Exercise set.
a. Repeat the passage from the FreeBSD installation thread word for word, starting with "FreeBSD 10 uses" and going on through "from my side.".
b. In the FreeBSD installation thread, which installer does the reply say FreeBSD 10 uses?

==== Page extract ====

Did anybody already have this kind of problems? Is it normal or not? What happened? I have aborted the installation because I do not want to lose my first installation. I would like to install FreeBSD on the empty partition of the SSD and also to use the second empty HDD.

Thanks in advance.
Chat Noir


----------



## wblock@ (Jun 14, 2014)

What version of FreeBSD are you installing?


----------



## ChatNoir (Jun 14, 2014)

I'm trying to install FreeBSD 10.0!


----------



## wblock@ (Jun 14, 2014)

FreeBSD 10 uses bsdinstall(), not sysinstall().

If you are trying to install FreeBSD along with Windows, make a full backup of everything you want to keep first.  Or better, install VirtualBox and run FreeBSD as a VM.

What shows on the bsdinstall() partitioning screen?


----------



## ChatNoir (Jun 14, 2014)

Yes you are right, it is bsdinstall() and not sysinstall(), an error from my side.

==== Material shown ====

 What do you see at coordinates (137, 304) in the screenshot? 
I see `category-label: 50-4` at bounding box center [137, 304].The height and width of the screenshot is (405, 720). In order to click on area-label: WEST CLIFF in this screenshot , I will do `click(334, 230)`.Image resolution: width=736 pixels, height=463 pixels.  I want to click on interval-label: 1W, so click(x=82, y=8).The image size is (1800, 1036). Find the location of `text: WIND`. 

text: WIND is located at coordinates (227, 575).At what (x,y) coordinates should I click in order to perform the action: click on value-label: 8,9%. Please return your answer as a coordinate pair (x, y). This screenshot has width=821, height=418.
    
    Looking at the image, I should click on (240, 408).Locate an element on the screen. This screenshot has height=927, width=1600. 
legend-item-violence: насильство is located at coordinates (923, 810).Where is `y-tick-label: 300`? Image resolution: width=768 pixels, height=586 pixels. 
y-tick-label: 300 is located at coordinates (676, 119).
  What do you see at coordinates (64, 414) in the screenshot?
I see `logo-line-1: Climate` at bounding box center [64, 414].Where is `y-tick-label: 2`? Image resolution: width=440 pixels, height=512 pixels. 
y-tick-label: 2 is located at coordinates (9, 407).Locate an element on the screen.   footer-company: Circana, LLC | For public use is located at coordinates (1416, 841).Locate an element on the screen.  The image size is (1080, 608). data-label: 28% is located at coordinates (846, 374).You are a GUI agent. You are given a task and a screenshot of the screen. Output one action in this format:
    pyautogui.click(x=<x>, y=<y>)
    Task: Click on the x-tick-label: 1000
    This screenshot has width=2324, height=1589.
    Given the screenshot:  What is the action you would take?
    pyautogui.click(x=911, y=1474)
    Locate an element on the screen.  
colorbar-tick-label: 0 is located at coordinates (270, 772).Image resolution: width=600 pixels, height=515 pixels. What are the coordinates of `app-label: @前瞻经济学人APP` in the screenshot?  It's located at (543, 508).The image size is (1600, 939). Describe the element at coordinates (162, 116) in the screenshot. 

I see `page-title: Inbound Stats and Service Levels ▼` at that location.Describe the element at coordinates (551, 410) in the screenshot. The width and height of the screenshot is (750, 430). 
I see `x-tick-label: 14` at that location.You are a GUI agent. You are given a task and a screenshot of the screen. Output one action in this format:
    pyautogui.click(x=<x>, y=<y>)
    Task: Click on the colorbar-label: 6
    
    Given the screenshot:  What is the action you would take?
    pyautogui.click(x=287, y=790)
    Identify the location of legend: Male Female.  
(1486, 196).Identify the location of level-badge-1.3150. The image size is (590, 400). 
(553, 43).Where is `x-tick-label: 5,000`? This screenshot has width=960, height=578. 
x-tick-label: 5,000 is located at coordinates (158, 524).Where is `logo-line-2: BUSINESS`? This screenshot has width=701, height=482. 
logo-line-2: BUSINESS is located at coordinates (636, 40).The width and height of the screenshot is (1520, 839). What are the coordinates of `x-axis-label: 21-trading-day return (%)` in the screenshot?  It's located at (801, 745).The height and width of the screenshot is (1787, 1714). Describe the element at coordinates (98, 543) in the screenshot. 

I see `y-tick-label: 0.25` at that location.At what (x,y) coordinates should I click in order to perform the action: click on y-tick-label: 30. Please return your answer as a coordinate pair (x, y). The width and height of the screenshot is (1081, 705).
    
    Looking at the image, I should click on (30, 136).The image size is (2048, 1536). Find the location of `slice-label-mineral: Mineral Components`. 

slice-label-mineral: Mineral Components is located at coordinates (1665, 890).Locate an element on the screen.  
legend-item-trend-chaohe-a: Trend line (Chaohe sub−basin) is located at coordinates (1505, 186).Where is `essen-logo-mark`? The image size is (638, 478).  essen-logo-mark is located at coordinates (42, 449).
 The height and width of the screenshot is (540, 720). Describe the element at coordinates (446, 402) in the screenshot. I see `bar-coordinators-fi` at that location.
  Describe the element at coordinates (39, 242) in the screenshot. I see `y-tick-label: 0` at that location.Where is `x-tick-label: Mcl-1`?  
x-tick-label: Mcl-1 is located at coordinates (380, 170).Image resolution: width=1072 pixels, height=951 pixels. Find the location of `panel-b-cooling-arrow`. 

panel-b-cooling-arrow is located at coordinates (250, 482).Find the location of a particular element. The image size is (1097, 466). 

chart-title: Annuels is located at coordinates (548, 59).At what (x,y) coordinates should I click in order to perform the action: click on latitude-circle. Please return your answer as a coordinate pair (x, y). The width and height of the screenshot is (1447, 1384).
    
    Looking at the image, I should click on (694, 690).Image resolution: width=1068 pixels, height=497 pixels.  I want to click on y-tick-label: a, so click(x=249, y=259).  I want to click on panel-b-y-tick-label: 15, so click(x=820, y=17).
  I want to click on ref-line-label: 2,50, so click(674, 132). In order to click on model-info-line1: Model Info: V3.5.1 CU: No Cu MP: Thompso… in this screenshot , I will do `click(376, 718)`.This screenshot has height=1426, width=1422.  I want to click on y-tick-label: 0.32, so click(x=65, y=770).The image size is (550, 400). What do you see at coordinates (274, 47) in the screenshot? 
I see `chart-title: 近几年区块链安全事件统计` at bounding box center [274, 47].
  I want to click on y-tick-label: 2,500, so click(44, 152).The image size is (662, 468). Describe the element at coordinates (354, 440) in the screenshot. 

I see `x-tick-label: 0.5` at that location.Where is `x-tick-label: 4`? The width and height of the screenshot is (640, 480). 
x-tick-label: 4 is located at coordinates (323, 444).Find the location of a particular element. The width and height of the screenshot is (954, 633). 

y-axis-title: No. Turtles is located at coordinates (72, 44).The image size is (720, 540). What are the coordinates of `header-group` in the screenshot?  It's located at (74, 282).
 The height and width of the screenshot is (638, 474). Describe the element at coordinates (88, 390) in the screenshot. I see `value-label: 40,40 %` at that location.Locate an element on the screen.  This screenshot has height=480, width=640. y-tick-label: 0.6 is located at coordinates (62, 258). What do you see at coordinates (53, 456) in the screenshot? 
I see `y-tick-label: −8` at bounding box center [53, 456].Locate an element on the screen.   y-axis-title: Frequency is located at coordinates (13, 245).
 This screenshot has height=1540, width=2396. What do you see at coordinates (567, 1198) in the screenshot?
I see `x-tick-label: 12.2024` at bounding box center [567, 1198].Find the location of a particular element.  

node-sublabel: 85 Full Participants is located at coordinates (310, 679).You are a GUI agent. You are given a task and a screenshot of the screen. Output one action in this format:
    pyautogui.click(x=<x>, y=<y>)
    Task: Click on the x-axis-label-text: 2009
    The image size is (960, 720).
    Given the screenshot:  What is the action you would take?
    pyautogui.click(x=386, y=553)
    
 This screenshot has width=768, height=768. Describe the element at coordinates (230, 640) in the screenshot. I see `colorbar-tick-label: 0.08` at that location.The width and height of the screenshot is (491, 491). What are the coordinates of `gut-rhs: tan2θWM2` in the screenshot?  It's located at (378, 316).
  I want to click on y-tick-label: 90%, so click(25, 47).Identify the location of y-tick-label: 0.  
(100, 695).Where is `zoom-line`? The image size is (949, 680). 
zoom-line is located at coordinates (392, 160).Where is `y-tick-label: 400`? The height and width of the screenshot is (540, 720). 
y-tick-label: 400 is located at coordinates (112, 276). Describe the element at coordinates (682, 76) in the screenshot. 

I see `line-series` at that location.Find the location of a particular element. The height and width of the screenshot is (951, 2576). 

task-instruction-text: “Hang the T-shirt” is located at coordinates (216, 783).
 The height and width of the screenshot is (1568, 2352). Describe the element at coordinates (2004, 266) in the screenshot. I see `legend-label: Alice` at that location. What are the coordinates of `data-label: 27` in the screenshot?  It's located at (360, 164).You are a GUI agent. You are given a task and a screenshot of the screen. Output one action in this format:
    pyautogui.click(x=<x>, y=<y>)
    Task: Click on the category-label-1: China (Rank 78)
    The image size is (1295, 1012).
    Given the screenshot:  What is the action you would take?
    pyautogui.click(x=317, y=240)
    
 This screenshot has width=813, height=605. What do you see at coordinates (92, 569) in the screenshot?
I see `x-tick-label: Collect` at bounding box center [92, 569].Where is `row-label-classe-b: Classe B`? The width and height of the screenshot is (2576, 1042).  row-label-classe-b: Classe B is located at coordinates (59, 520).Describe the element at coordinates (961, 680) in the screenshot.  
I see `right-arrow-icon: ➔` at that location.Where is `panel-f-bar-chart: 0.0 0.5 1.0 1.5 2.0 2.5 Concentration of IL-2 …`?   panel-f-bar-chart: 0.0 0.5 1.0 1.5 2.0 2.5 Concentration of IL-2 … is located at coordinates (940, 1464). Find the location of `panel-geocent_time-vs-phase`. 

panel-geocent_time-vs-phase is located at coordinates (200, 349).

====

Answers by item.
a.
FreeBSD 10 uses bsdinstall(), not sysinstall().

If you are trying to install FreeBSD along with Windows, make a full backup of everything you want to keep first.  Or better, install VirtualBox and run FreeBSD as a VM.

What shows on the bsdinstall() partitioning screen?


----------



## ChatNoir (Jun 14, 2014)

Yes you are right, it is bsdinstall() and not sysinstall(), an error from my side.

b. FreeBSD 10 uses bsdinstall(), not sysinstall().